Repo Men


Repo Men

Jude Law is knocked for a loop.

(Universal) Jude Law, Forrest Whitaker, Liev Schreiber, Alice Braga, Carice van Houten, Chandler Canterbury, RZA, Joe Pingue, Liza Lapira, Tiffany Espensen, Yvette Nicole Brown, Wayne Ward, Tanya Clarke, Max Turnbull. Directed by Miguel Sapochnik

In the modern capitalist society, if you fail to pay for a purchase it gets repossessed, whether it is a car, a computer or a home. In the future, that also might extend to artificial organs that are keeping you alive.

Remy (Law) is a repo man working for The Union, the worlds largest broker of artificial organs.

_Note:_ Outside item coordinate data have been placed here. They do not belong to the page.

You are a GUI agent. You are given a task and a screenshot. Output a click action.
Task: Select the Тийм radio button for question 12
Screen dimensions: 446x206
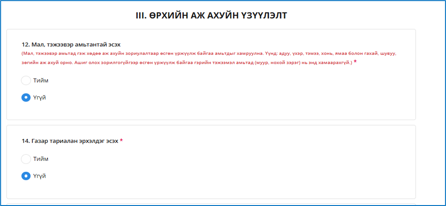point(26,80)
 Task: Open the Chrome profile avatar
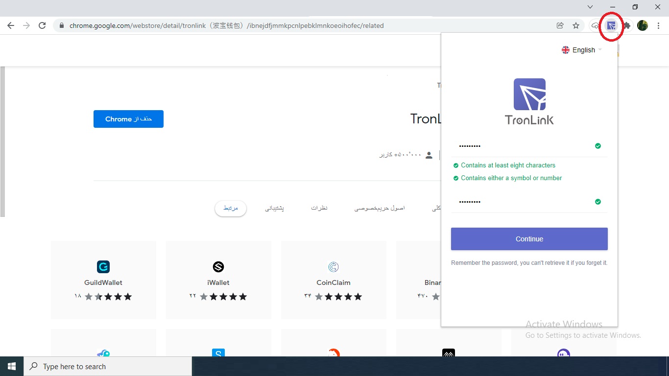(643, 25)
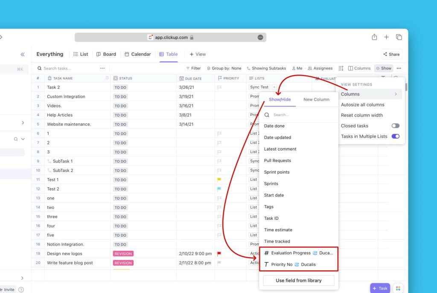Click the yellow priority flag on Test 1
Image resolution: width=437 pixels, height=293 pixels.
point(219,180)
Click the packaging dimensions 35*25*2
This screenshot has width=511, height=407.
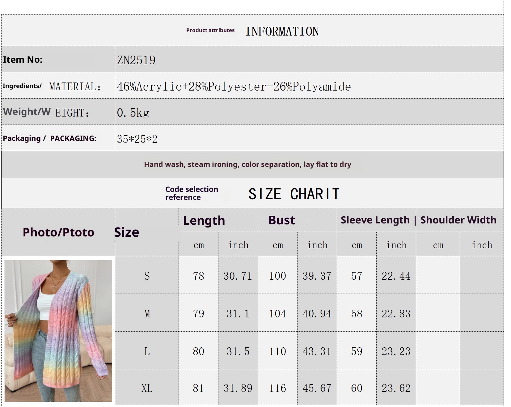pos(137,139)
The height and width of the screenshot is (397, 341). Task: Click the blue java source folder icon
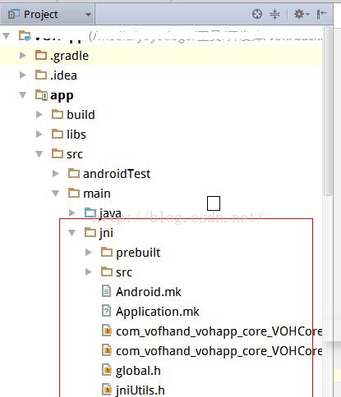coord(90,212)
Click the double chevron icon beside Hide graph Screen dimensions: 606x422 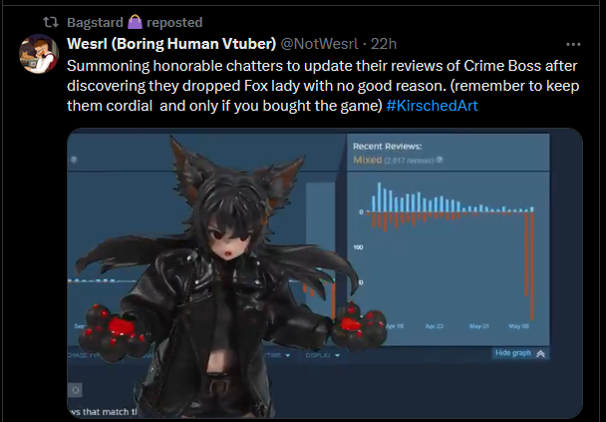(540, 353)
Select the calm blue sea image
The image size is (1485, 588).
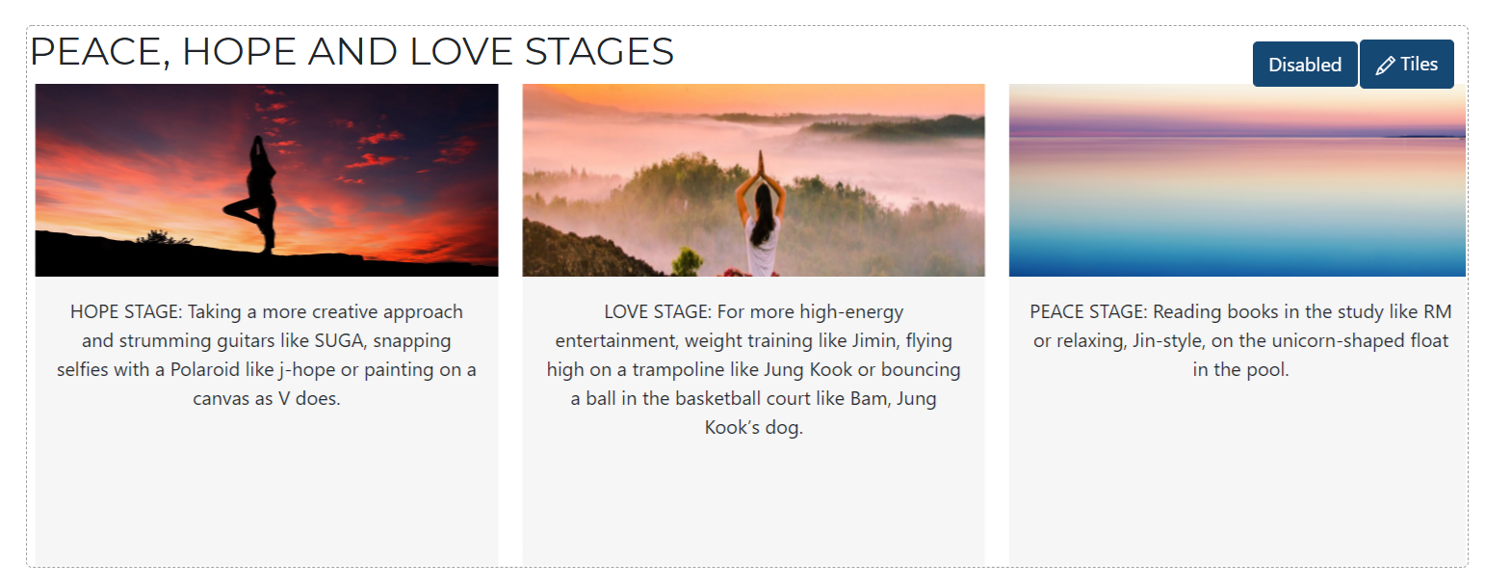coord(1237,180)
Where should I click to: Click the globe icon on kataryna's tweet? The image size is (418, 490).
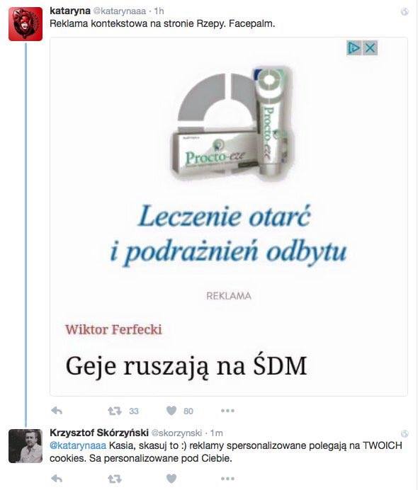(405, 12)
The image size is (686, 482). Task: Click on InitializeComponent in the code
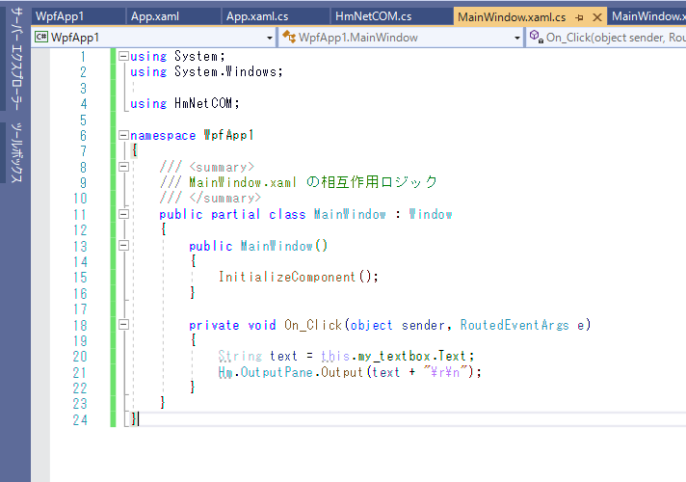[287, 277]
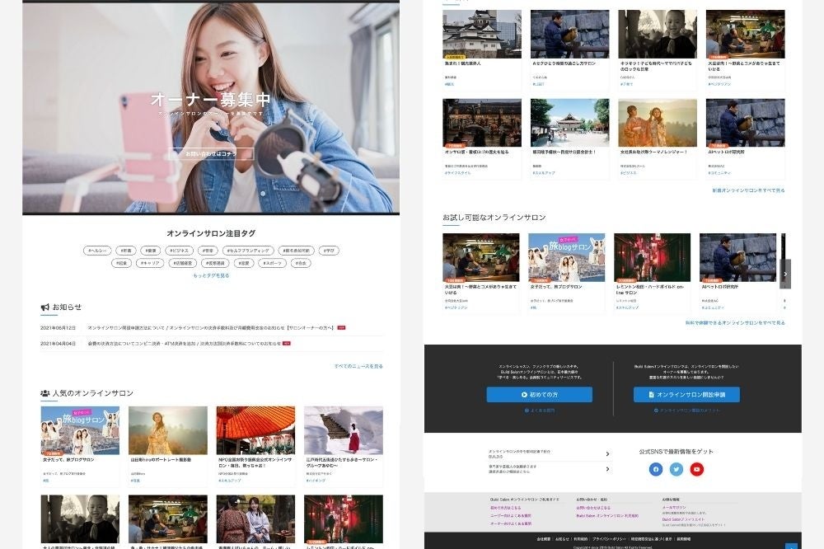Click the YouTube icon to get updates
This screenshot has width=824, height=549.
(696, 469)
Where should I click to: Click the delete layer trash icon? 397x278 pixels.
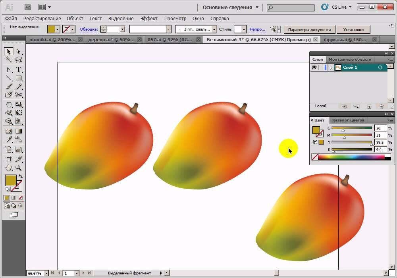pyautogui.click(x=382, y=106)
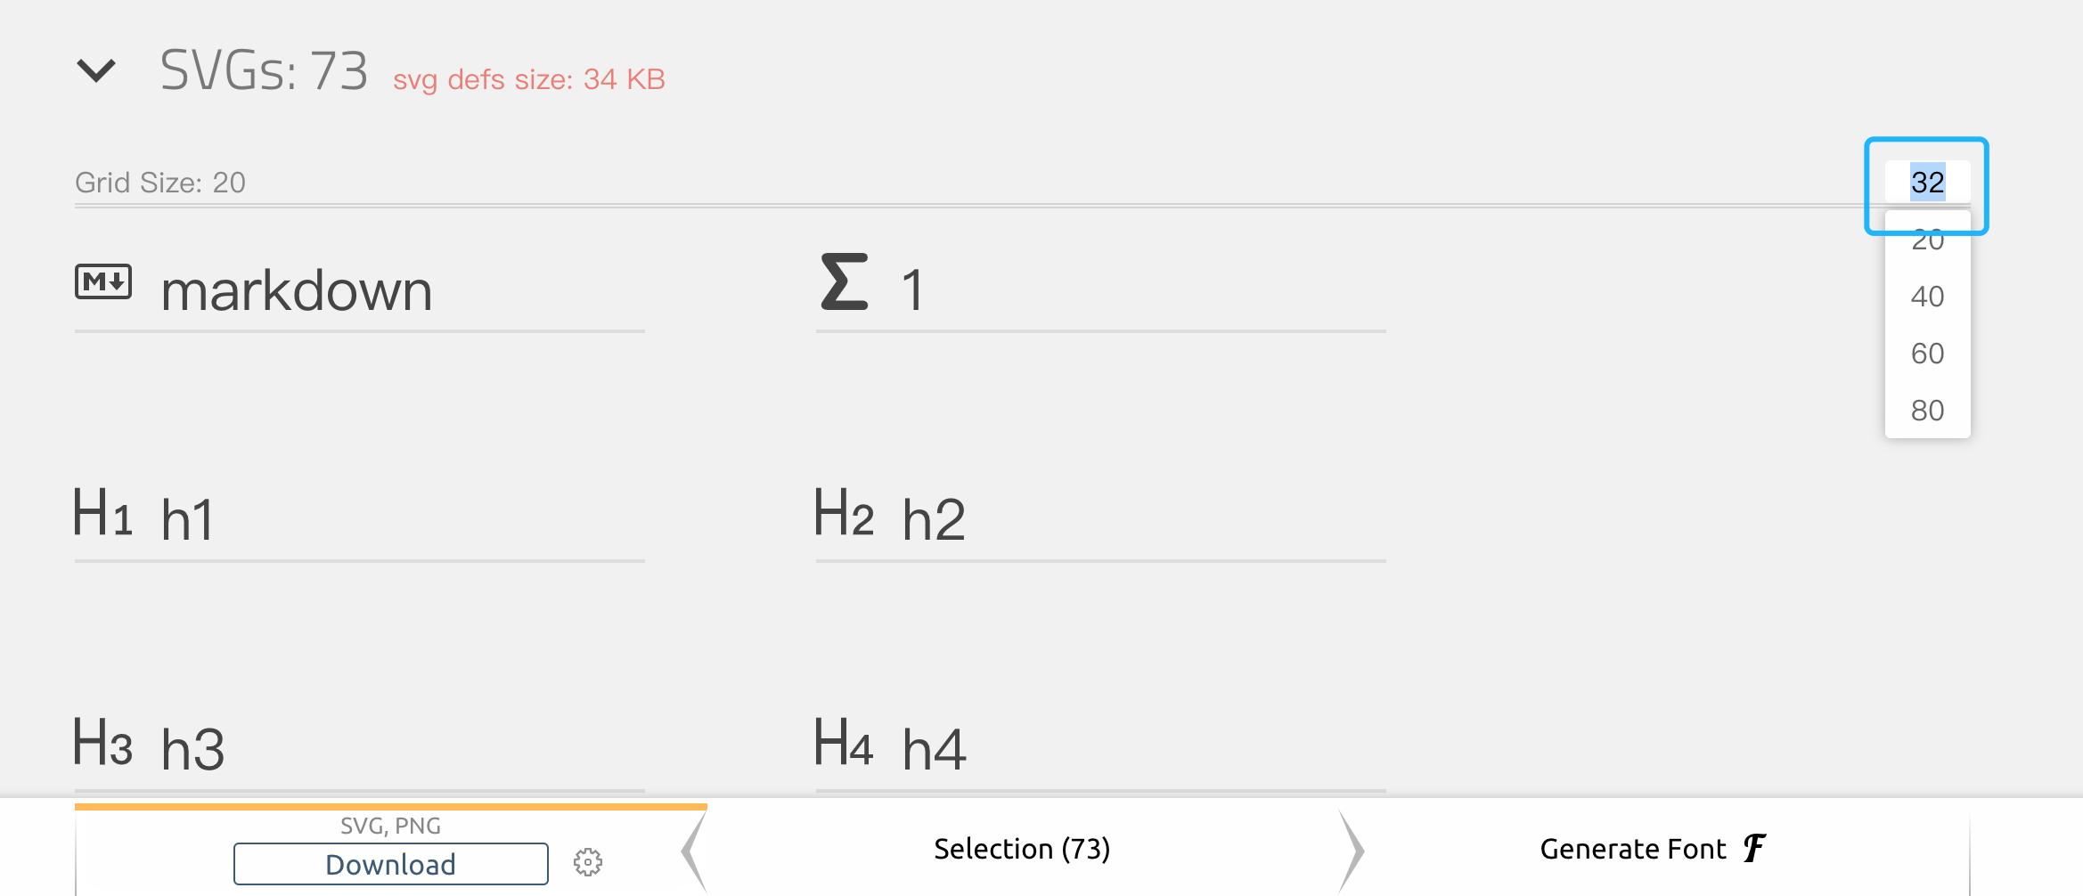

Prohibitively expensive, generous credit plans are available so that people can purchase a chance at an extended life – at an exorbitant interest rate of course. When people start missing their payments, people like Remy and his best friend Jake (Whitaker) will find you, stun you into unconsciousness with a tazer and remove the artificial organ (which are called “artiforgs”) quickly and efficiently via home surgery. The patient usually doesn’t survive the procedure.

Business is pretty good and Remy is the best there is, a fact that hasn’t gone unnoticed by his boss Frank (Schreiber). However, it is taking a toll on his marriage to Carol (van Houten) who wants him to get a job that involves regular hours so that he might spend more time with their son Peter (Canterbury). A sales job pays much less than repo and as Jake points out, Remy is far more suited to the repo life than to sales which they both regard as weak.

However, after Jake executes a repo in their front yard during a barbecue, she gives Remy an ultimatum; make a change or get out. Remy decides to do one last job, to take the artificial heart from T-Bone (RZA), a producer of soul music that Remy admires. Remy allows him to complete mixing one last song, but when he goes to stop the artificial heart with a faulty defibrillator, the resulting shock about kills him.

He wakes up with a top-of-the-line artificial heart inside of him and is absolutely terrified. There is no way he can continue making payments on the expensive piece of equipment, especially now that the experience of being a client himself has led him to lose his nerve as a repo man, now seeing the clients as human beings with names…and wives. While his own wife has left him, furious that he went on that last job, Remy prepares to go on the run with Beth (Braga), a lounge singer he’s taken under his wing and a girl with more artificial parts than a Chevy. However, in a society where it is impossible to hide from barcode scanners and bioscan devices, how can they possibly beat a system that is so stacked against them?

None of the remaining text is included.